══ PAGE TEXT

It seems that Cheto developed specific designs for his animal Pascola masks, so that he made at least several copies of each design. I will begin with one from my collection that I bought on EBay™ in 2002. The seller reported that she had purchased this Canine mask in Tucson, Arizona in 1985, it had been made in Sonora, and she did not know the name of the carver. My friend Tom Kolaz immediately recognized this as a known design by Cheto Álvarez.


This is a Canine Pascola mask with an extended tongue and numerous sharp teeth.


The rim design is generic. The forehead cross, which reminds one of similar designs seen on Rodríguez masks, is also one of Cheto’s favorites.


There is no chin cross. The hair on the forehead and chin is on the thin side, not as dense as one might expect on a danced mask.


An extended tongue is a favorite design feature on Cheto’s masks, and of course we have seen numerous examples of similar tongues on Rodríguez masks.


This was a made for sale mask, and there is no evidence of wear or use. On the other hand, we do find this shallow triangular recess for the dancer’s nose, so shallow that it seems more symbolic than functional.

At the time of collection by Barney Burns and Mahina Drees, the next canine Pascola mask was identified by the seller as a mask by Preciliano Rodríguez Cupis. However it is a near duplicate of of the first mask. It has almost the same forehead cross. Unlike its near twin, this one appears to have been heavily danced.


The rim design should look familiar, as we have seen it on masks made by Preciliano Rodríguez Cupis. It is also a known Cheto variant.


Furthermore, this forehead cross also resembles those of Preciliano. One can begin to imagine why it was attributed to that carver.


The triangles under the eyes are clipped at the upper corners, a feature that I don’t recall seeing on the masks of any carver. My near duplicate doesn’t have triangles under the eyes, and Cheto doesn’t usually install such triangles on animal masks. The Rodríguez carvers do frequently include the triangles on animal masks. We are looking at a mask that was probably altered.

════
══ MATERIAL

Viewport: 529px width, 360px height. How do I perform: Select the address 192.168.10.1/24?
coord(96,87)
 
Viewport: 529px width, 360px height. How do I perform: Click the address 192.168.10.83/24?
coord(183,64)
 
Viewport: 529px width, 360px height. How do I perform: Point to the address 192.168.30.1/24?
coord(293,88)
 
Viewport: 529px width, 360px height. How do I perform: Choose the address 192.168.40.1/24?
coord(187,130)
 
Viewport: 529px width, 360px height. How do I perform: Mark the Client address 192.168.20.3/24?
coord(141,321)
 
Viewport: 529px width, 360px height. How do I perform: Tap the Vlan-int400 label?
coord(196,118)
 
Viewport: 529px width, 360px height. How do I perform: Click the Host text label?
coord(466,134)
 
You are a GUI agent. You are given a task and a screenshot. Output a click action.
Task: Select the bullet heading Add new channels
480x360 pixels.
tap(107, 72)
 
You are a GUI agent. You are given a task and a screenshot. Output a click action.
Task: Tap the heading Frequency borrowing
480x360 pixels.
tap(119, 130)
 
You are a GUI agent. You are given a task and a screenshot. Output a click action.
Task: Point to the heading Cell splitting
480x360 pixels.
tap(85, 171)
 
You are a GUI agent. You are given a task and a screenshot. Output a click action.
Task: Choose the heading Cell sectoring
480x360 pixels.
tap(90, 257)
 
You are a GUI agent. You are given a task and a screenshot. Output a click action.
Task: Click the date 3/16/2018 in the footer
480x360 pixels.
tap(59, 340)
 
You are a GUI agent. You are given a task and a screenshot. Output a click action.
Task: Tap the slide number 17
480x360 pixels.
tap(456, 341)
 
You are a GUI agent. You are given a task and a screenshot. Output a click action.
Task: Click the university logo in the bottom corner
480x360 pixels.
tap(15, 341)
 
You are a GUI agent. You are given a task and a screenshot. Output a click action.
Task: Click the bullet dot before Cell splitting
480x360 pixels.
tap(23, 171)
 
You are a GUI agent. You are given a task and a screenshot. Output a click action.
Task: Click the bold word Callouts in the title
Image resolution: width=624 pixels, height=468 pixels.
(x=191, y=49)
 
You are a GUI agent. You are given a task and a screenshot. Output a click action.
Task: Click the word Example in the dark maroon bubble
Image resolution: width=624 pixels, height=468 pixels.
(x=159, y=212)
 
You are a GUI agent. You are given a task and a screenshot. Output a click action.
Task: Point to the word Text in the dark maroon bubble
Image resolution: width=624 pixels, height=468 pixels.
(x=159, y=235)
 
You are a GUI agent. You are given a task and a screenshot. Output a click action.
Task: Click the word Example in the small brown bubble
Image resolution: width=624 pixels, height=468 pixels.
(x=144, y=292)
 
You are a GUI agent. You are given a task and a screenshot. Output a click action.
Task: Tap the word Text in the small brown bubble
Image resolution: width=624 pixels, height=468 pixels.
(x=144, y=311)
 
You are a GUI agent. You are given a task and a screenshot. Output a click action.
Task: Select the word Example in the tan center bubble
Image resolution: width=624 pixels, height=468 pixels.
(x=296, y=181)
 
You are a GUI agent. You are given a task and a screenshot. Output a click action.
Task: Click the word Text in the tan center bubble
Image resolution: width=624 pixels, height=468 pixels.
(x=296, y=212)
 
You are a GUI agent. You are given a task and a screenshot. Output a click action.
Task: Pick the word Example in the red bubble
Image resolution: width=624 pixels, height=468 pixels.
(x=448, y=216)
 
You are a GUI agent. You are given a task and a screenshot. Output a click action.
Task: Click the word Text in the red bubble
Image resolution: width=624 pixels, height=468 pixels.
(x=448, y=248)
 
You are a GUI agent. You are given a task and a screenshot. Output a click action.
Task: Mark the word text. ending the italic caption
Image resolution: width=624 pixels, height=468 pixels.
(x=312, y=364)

════
══ MATERIAL

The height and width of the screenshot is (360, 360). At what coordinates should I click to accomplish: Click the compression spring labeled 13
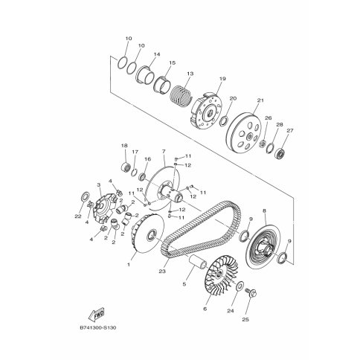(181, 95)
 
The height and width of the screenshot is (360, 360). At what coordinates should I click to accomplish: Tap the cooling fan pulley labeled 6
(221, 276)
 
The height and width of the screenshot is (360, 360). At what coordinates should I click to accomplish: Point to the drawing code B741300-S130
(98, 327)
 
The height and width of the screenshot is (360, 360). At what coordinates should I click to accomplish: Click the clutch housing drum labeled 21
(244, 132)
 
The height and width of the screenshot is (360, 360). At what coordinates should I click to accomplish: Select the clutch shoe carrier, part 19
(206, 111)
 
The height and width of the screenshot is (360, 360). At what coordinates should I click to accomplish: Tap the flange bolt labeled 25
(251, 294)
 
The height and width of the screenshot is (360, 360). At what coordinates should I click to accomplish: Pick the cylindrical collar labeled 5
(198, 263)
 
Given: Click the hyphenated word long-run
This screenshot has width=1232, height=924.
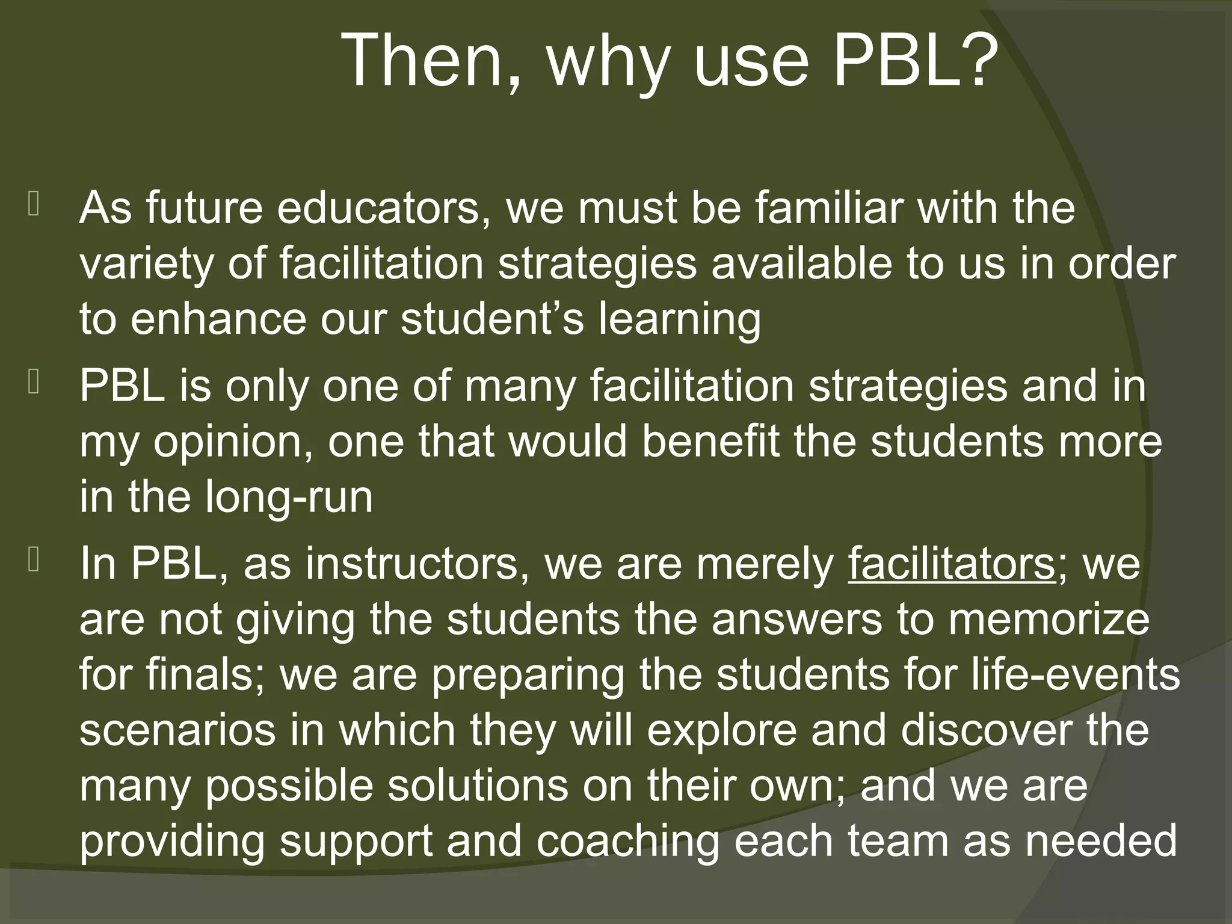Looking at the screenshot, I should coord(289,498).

════

SET PROBLEM A
Decide whether each statement agrees with the Pascola mask text, answering yes or no and quoting the words that settle it: (i) The seller of the first mask bought it in Tucson, Arizona in 1985. (ii) The first mask has a chin cross. (iii) The second mask looks as if it was heavily danced.
SET PROBLEM B
Reproduce the Pascola mask text word for word, starting at "It seems that" and ending at "numerous sharp teeth.".
SET PROBLEM C
According to the Pascola mask text, who immediately recognized the first Canine mask as a known design by Cheto Álvarez?
The rows have nothing to do with the Pascola mask text.

RESPONSE A
(i) Yes: "she had purchased this Canine mask in Tucson, Arizona in 1985"
(ii) No: "There is no chin cross."
(iii) Yes: "this one appears to have been heavily danced."

RESPONSE B
It seems that Cheto developed specific designs for his animal Pascola masks, so that he made at least several copies of each design. I will begin with one from my collection that I bought on EBay™ in 2002. The seller reported that she had purchased this Canine mask in Tucson, Arizona in 1985, it had been made in Sonora, and she did not know the name of the carver. My friend Tom Kolaz immediately recognized this as a known design by Cheto Álvarez.


This is a Canine Pascola mask with an extended tongue and numerous sharp teeth.

RESPONSE C
Tom Kolaz